*WHAT TO WORK ON:*
Look through the data below for the string "рольставни", and copy every line where it turns up.

*INPUT RECORDS:*
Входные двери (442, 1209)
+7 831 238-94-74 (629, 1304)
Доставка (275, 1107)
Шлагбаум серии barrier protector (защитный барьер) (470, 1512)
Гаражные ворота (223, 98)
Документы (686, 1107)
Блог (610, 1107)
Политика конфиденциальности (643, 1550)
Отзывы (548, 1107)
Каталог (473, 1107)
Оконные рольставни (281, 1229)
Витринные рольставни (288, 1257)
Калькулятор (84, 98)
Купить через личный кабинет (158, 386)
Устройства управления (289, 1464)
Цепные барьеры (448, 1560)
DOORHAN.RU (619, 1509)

*TASK RESPONSE:*
Оконные рольставни (281, 1229)
Витринные рольставни (288, 1257)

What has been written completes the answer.